T-DM1 is the current standard of care in the adjuvant setting for patients with early-stage HER2+ breast cancer who have RID, as established by the Phase III KATHERINE trial.14,15 The study showed that adjuvant treatment with T-DM1 after completion of neoadjuvant therapy with a trastuzumab-containing regimen significantly improved IDFS compared with adjuvant trastuzumab alone.14 However, long-term IDFS survival benefits with T-DM1 among patients with advanced locoregional disease or positive nodal status after neoadjuvant therapy are limited, with 7-year IDFS rates of 67% and 72%, respectively.16 Moreover, adjuvant treatment with T-DM1 did not reduce the rate of central nervous system (CNS) recurrence compared with trastuzumab.16 These data emphasize the need for more effective treatments for high-risk patients in the post-neoadjuvant setting.

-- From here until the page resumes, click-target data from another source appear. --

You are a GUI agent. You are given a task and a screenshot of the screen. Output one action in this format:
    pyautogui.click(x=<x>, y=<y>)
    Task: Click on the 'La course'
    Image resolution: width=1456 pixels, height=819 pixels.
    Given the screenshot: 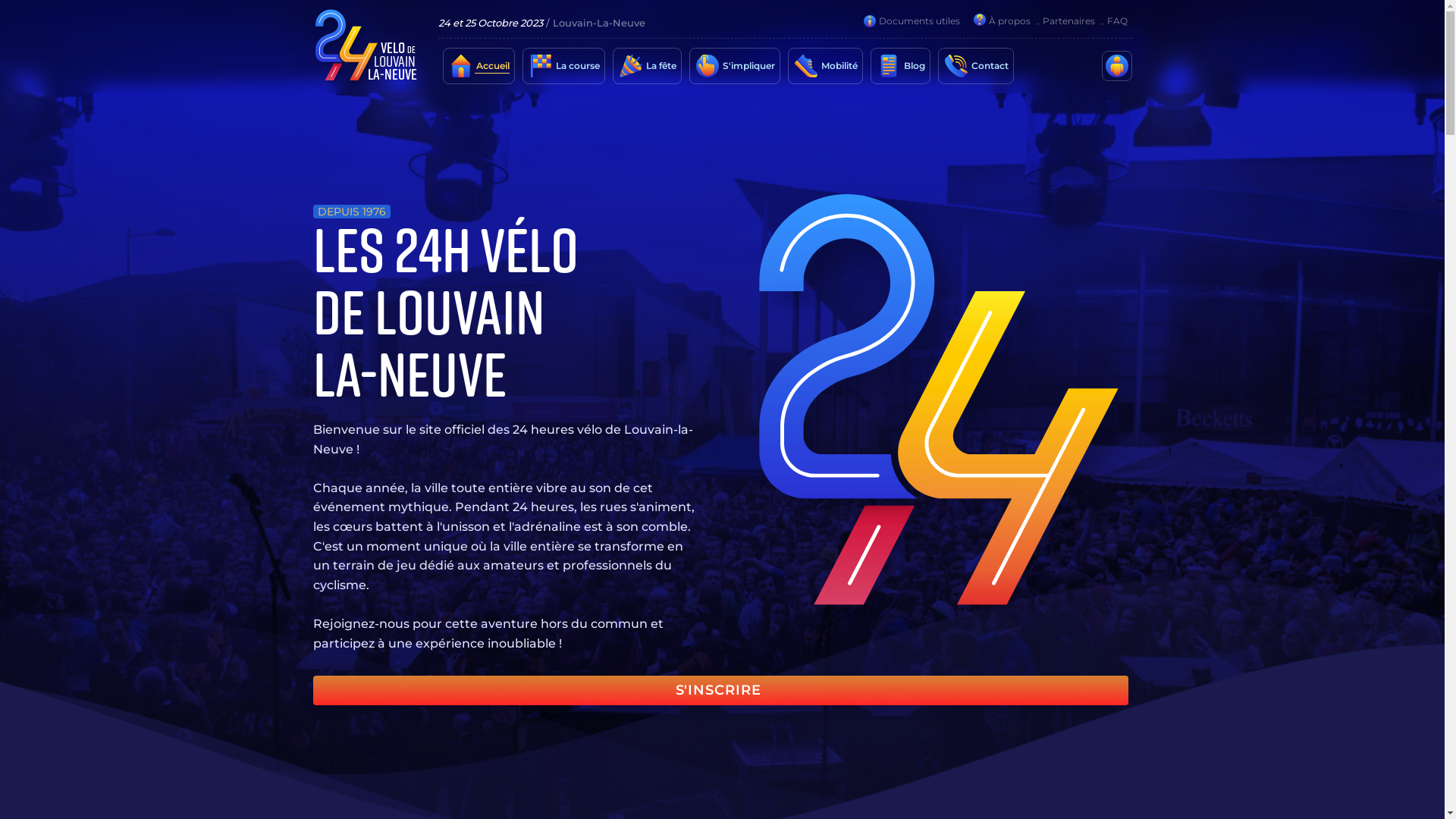 What is the action you would take?
    pyautogui.click(x=575, y=65)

This review provides an up-to-date synthesis of the latest clinical data from recent Phase III trials in early-stage HER2+ breast cancer presented at the ESMO Congress 2025, focusing on data marking a potential paradigm shift for ADCs moving into perioperative curative-intent treatment of early-stage disease (Table 1). This review of recent clinical data aims to support informed clinical decision-making among clinicians treating patients with early-stage HER2+ breast cancer.

Table 1: Summary of recent data from antibody–drug conjugates trials in HER2+ breast cancer presented at the ESMO 2025.
*Primary endpoint.
A166: trastuzumab botidotin; ADC: antibody–drug conjugate; AE: adverse event; BMFI: brain metastasis-free interval; ddAC-THP: dose-dense doxorubicin and cyclophosphamide followed by THP; DOR: duration of response; DRFI: distant recurrence-free interval; EFS: event-free survival; HER2: human epidermal growth factor receptor 2; HR: hazard ratio; HR+: hormone receptor-positive; HR–: hormone receptor-negative; IDFS: invasive disease-free survival; ILD: interstitial lung disease; NR: not reached; LV: left ventricular; mo: months; ORR: objective response rate; OS: overall survival; pCR: pathologic complete response; PFS: progression-free survival; Q3W: every three weeks; RID: residual invasive disease; T-DM1: trastuzumab emtansine; T-DXd: trastuzumab deruxtecan; TEAE: treatment-emergent adverse event; THP: taxane + trastuzumab + pertuzumab; TRAE: treatment-related adverse event; vs: versus.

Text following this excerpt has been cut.